Танец чертей, происходящий в глубине ее зрачка, а точнее на просторах, скрывающихся под ним, но открытых для практикующего легилимента, нравился мне сверх всякой меры. Оставалось только определить, что подразумевал наш папенька — психопат и убийца, калечащий любимое дитя, если я был столь же умен, сколь безумен, чтобы дойти до его послания. Я или кто-либо иной из числа так называемых «верных». Но что было точно и отразилось уже в моей мысли: он, безусловно, желал ей добра, тогда как Волдеморт желал лишь застолбить свое право держать нас в повиновении да использовать метку как средство связи.

========== Белые стихи ==========

А снег не знал и падал…

(Лидия Козлова «Снег кружится…»)

Сегодня ночью выпал снег. В подземельях нет окон, но я был уверен, что пасмурная серость последних дней рассыпалась и стала тонким белым покровом. Снега у нас выпадало совсем немного. Он часто таял, за зиму несколько раз.

Стыдновато признаваться, но виновата в моих метеопрогнозах старая травма.

Я встал и переступил аккуратно через спящую на животе Марийку. Иногда со мной случались странные затмения, и я проверял в очередной раз, что она спокойно спит рядом. Волосы, разметавшиеся по спине, по-кошачьи уютные лопатки. Она запуталась в покрывале. Поза на самом деле была довольно напряженной. Когда прикоснулся к спине, а потом и к голени, понял, что она замерзла.

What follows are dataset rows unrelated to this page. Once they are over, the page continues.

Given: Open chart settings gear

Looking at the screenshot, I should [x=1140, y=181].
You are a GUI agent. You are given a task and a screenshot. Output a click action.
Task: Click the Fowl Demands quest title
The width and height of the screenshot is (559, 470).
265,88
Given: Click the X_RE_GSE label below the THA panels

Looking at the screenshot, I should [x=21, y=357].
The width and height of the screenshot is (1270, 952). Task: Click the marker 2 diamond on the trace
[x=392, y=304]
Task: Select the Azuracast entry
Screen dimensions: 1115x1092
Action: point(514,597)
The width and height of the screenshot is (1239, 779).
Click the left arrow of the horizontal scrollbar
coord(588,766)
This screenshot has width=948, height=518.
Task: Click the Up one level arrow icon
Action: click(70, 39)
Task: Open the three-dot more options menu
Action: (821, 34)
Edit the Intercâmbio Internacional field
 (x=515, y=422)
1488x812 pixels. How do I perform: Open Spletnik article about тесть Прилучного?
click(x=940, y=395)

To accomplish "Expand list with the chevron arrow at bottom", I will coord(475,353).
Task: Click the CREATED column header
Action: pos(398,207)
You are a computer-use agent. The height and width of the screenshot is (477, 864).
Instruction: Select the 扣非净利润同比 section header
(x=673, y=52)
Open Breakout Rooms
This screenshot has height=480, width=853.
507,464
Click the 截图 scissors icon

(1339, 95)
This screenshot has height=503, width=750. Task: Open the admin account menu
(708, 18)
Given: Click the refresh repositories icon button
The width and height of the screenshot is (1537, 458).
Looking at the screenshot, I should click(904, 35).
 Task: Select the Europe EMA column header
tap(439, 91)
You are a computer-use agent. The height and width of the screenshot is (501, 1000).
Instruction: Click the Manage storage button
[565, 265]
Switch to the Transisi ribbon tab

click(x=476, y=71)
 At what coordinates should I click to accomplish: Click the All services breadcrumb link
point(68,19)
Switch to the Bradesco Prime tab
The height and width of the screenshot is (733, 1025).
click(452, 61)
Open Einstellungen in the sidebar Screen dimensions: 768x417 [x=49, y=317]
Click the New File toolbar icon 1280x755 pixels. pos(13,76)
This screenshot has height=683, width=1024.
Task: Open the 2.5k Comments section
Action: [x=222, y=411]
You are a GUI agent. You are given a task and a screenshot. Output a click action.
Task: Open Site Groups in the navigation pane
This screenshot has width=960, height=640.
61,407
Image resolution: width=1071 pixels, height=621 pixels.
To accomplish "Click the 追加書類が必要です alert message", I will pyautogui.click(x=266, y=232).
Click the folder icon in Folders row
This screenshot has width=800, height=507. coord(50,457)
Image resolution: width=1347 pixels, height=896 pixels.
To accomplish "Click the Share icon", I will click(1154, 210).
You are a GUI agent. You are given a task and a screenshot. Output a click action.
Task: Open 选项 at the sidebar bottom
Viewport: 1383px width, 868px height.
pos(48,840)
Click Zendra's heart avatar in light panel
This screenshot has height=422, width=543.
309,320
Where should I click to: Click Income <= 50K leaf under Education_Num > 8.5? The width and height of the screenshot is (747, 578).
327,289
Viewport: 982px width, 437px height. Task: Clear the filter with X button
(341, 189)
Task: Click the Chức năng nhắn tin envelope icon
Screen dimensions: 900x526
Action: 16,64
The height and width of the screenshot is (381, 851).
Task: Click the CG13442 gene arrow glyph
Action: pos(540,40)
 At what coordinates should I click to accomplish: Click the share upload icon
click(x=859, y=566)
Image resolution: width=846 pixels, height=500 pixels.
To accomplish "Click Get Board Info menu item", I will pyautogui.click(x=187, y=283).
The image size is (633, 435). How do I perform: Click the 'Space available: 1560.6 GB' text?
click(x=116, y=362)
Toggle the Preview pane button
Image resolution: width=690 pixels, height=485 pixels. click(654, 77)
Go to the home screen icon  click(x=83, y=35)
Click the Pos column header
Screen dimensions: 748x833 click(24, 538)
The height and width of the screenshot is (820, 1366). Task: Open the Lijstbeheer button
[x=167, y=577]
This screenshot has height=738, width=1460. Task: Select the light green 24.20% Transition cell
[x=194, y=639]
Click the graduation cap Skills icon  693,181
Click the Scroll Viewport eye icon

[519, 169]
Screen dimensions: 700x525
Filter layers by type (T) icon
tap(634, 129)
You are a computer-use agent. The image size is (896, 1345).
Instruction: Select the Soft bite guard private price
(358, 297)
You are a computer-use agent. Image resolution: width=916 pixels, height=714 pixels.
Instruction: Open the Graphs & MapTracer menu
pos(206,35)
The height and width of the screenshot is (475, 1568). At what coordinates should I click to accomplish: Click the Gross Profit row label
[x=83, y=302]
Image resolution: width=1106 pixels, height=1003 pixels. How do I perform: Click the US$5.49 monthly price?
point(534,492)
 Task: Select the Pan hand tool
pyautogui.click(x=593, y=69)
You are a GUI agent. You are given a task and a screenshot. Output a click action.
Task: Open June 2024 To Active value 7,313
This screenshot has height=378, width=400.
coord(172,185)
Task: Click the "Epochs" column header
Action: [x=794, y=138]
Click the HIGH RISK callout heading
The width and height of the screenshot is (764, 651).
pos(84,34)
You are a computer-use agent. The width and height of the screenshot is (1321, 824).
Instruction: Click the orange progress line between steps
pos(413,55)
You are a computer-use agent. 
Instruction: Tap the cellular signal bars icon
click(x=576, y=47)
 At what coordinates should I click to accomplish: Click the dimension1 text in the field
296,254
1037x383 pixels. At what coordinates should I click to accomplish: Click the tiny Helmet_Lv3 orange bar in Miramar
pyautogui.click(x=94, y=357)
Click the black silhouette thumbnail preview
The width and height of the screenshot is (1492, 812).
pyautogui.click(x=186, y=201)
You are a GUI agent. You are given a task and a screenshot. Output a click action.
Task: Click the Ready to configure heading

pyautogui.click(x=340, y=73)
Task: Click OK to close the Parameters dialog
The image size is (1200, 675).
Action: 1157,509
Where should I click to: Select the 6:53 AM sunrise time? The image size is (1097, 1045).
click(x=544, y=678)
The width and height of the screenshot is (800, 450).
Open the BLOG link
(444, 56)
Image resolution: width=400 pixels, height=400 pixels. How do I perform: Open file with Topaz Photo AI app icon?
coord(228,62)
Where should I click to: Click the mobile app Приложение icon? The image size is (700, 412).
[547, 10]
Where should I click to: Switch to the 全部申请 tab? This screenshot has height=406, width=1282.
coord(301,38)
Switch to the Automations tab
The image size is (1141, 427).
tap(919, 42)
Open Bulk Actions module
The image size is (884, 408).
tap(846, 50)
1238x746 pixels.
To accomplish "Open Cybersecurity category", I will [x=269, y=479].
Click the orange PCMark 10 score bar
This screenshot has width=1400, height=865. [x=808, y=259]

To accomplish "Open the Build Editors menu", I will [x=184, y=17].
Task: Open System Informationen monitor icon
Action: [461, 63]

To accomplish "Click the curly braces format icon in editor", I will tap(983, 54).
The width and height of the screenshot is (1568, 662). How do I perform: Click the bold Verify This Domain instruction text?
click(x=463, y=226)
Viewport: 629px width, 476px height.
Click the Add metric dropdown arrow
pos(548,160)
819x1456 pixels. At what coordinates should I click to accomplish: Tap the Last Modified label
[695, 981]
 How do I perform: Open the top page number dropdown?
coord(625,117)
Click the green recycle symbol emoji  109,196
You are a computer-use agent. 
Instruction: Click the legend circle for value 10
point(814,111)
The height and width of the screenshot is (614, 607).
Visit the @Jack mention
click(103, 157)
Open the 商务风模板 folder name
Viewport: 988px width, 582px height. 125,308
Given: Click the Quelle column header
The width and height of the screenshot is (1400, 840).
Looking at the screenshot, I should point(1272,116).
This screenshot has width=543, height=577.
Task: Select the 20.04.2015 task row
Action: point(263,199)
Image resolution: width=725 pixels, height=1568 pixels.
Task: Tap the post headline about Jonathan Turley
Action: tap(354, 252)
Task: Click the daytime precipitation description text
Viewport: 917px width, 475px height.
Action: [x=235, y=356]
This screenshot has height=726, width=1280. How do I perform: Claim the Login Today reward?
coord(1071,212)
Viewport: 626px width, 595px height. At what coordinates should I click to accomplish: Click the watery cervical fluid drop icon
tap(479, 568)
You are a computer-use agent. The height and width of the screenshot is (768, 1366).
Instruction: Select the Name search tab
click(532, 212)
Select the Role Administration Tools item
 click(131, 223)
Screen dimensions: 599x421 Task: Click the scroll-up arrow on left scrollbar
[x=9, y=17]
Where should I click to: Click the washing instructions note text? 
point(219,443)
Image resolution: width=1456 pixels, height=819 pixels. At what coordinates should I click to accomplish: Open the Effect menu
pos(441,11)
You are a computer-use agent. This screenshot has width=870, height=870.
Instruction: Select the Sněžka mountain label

Камин почти прогорел. Пришлось ворошить золу, кинуть пару поленьев. Колдовать не решился. Она достаточно остро реагировала на произведенные мной магические манипуляции. Мы настолько приблизились друг к другу, что наши показательные дуэли в классе обратились в парный танец. Иногда на них захаживали поглазеть другие преподаватели. Доли секунды для ответа. Действие и противодействие точно выверены. Теперь мы всегда знали, кто в итоге победит. Ну, а если не знали и забывались, то это вновь был я. И в этой стабильности было спокойствие и уверенность в завтрашнем дне.

На поленьях с легким треском расползались низенькие язычки пламени. Далее необходимо было проникнуть в гардероб и взять старенький шерстяной шарф, оставшийся еще со времен учебы. Любимый шарф в зеленую полоску. Время, когда можно было не беспокоиться о качестве одежды. Все выглядели примерно одинаково. Форма спасала от позора бедности.

Открыв дверь в гардеробную, призвал его мысленно, представляя, что шарф откликнется, как живое существо. Шерстяное полотно легло в руки, а за спиной раздался сонный голос:

— Сев, ты где?

И если начало было похоже на машинальное произнесение имени, то сам вопрос был наполнен паникой. А я ощутил немедленно, как снизу вверх, хватая клещами за горло, поднимается душная волна чужой силы. Мне остро не хватало такой возможности в жизни «до»!